Below are entries; copy exactly the lines from the one with "Click the MA(50)" through the one with "Expand the Dependencies", both included, and leave out the rest.
[[ Provided information, beginning ]]
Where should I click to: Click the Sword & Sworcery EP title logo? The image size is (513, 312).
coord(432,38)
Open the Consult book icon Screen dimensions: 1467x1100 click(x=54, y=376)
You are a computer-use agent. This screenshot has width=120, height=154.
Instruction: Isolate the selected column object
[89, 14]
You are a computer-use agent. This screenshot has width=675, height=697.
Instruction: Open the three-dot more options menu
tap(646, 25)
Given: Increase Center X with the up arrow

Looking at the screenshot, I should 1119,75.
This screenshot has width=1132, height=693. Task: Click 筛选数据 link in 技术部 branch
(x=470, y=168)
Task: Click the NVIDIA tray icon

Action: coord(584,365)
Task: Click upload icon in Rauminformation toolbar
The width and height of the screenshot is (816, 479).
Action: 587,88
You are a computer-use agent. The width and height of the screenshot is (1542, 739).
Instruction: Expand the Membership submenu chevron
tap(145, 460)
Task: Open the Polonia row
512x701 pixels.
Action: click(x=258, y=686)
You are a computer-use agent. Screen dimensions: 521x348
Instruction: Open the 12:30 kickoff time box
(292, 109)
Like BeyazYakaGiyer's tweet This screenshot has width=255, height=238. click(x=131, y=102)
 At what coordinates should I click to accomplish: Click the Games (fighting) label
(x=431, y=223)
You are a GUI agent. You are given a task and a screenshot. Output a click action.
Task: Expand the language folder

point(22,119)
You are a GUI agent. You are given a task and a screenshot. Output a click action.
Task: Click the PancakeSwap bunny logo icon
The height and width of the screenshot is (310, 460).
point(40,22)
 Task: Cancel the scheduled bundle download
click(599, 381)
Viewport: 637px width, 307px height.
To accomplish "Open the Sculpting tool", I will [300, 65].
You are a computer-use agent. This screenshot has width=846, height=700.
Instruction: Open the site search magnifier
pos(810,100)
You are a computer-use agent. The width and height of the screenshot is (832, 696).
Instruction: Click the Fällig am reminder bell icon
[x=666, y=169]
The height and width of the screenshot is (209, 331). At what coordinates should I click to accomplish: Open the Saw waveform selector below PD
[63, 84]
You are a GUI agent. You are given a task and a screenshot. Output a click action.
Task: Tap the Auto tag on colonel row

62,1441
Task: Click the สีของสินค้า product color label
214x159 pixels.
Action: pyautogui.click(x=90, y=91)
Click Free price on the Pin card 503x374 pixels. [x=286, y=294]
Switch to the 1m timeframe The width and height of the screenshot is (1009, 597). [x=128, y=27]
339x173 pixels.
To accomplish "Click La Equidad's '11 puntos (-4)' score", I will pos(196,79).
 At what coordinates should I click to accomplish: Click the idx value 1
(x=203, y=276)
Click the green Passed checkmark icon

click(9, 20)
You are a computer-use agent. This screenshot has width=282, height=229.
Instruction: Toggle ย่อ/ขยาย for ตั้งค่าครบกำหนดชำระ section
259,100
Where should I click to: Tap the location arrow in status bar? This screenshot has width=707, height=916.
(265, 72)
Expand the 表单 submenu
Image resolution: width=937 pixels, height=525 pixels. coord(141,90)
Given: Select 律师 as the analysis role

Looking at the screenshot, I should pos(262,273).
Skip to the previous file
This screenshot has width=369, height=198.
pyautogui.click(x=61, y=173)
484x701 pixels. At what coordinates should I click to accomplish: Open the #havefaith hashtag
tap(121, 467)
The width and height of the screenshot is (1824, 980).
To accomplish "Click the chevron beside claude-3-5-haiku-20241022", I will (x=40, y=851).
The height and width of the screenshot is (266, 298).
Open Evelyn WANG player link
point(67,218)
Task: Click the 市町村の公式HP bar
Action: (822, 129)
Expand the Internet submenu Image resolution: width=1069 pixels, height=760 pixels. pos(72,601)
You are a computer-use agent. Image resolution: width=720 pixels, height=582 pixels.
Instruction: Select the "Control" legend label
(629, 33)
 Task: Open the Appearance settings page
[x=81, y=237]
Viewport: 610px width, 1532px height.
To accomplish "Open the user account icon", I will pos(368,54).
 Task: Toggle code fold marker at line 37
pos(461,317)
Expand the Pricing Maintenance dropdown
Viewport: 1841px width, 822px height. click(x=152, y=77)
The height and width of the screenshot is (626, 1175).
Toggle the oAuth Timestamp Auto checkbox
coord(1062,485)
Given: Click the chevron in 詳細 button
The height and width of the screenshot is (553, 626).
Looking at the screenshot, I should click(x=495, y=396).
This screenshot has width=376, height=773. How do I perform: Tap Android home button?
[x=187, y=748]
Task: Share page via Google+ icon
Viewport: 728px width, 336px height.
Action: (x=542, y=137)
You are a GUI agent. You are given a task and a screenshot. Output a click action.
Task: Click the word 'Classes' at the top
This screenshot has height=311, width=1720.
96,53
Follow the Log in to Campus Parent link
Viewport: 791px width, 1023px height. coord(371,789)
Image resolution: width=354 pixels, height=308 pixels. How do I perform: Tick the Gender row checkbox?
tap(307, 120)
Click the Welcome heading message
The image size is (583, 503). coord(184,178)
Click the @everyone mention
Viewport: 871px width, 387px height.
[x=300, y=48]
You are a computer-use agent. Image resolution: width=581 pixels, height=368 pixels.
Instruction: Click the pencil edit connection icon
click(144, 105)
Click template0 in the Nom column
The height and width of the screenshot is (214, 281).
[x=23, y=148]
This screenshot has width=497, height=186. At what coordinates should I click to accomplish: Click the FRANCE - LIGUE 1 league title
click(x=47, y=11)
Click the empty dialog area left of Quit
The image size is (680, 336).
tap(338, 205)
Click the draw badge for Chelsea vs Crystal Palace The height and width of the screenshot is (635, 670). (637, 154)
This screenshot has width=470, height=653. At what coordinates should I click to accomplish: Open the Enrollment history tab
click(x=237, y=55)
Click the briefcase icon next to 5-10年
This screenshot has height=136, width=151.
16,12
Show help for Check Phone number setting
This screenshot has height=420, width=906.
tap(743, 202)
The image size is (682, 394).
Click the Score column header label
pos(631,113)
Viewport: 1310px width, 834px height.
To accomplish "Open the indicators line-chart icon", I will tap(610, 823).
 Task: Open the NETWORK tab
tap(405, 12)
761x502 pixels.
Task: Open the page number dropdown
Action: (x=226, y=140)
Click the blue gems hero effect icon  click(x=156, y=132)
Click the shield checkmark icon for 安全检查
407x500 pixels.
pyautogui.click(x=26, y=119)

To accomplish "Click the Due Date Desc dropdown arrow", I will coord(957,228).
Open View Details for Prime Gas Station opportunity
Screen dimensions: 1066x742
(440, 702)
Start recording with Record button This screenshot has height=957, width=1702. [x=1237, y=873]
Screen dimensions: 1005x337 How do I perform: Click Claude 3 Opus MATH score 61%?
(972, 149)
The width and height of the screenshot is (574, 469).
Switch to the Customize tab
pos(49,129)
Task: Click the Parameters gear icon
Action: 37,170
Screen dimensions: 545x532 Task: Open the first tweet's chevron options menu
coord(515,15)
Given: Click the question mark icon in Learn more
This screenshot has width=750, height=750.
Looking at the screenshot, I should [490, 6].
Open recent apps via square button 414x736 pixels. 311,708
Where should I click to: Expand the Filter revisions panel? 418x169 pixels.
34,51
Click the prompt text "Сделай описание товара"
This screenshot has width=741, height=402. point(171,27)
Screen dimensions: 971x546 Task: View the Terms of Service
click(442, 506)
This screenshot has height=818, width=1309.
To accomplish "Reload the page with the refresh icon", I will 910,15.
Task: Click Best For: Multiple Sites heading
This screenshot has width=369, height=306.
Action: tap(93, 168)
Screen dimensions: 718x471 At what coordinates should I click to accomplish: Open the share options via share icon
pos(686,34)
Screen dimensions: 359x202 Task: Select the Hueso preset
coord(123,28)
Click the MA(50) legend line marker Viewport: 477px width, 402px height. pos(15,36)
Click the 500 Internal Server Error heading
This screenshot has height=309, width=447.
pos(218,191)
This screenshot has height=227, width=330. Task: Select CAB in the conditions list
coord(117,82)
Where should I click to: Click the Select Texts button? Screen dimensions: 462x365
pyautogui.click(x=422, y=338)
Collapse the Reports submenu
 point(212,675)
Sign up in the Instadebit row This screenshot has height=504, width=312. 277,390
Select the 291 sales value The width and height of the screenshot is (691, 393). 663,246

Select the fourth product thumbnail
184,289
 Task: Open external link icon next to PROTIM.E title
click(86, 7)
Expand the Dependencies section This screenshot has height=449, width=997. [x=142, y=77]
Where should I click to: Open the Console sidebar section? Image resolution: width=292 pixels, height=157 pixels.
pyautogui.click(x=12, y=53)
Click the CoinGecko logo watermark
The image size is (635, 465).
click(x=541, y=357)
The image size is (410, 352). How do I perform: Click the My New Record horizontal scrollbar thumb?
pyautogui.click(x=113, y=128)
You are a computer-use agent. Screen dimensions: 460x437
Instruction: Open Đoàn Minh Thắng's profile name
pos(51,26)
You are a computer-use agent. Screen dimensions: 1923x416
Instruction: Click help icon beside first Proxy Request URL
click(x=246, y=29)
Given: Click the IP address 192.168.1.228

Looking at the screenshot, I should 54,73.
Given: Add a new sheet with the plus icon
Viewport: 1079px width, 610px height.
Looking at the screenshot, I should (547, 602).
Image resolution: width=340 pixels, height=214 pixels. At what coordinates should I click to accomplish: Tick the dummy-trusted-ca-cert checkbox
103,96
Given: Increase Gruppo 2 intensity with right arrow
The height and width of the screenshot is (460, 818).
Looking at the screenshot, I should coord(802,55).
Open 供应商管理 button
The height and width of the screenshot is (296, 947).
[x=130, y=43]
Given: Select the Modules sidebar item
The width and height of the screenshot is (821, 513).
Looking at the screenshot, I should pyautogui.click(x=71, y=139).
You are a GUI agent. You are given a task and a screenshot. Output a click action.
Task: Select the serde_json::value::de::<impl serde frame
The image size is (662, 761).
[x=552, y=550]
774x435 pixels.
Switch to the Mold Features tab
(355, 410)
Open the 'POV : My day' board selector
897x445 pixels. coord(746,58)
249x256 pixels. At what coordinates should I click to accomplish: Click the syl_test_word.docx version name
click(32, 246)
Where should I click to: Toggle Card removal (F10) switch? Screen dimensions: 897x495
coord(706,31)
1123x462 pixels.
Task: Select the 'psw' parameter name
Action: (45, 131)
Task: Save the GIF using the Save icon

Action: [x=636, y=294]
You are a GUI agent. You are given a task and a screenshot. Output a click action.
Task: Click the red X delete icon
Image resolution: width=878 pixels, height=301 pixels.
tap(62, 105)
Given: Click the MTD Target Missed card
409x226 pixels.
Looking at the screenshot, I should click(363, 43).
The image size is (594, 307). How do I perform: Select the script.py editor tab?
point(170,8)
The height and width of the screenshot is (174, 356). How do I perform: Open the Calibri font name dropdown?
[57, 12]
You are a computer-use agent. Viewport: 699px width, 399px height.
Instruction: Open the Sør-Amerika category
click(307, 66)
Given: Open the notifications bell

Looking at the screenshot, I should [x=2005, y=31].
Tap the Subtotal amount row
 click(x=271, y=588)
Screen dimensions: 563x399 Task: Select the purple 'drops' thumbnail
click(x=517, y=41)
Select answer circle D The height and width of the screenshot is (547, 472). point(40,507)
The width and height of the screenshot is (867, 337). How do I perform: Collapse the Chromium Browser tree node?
[[ Provided information, end ]]
=== Answer ===
Click the MA(50) legend line marker Viewport: 477px width, 402px height. pos(15,36)
Click the 500 Internal Server Error heading
This screenshot has height=309, width=447.
pos(218,191)
This screenshot has height=227, width=330. Task: Select CAB in the conditions list
coord(117,82)
Where should I click to: Click the Select Texts button? Screen dimensions: 462x365
pyautogui.click(x=422, y=338)
Collapse the Reports submenu
 point(212,675)
Sign up in the Instadebit row This screenshot has height=504, width=312. 277,390
Select the 291 sales value The width and height of the screenshot is (691, 393). 663,246

Select the fourth product thumbnail
184,289
 Task: Open external link icon next to PROTIM.E title
click(86, 7)
Expand the Dependencies section This screenshot has height=449, width=997. [x=142, y=77]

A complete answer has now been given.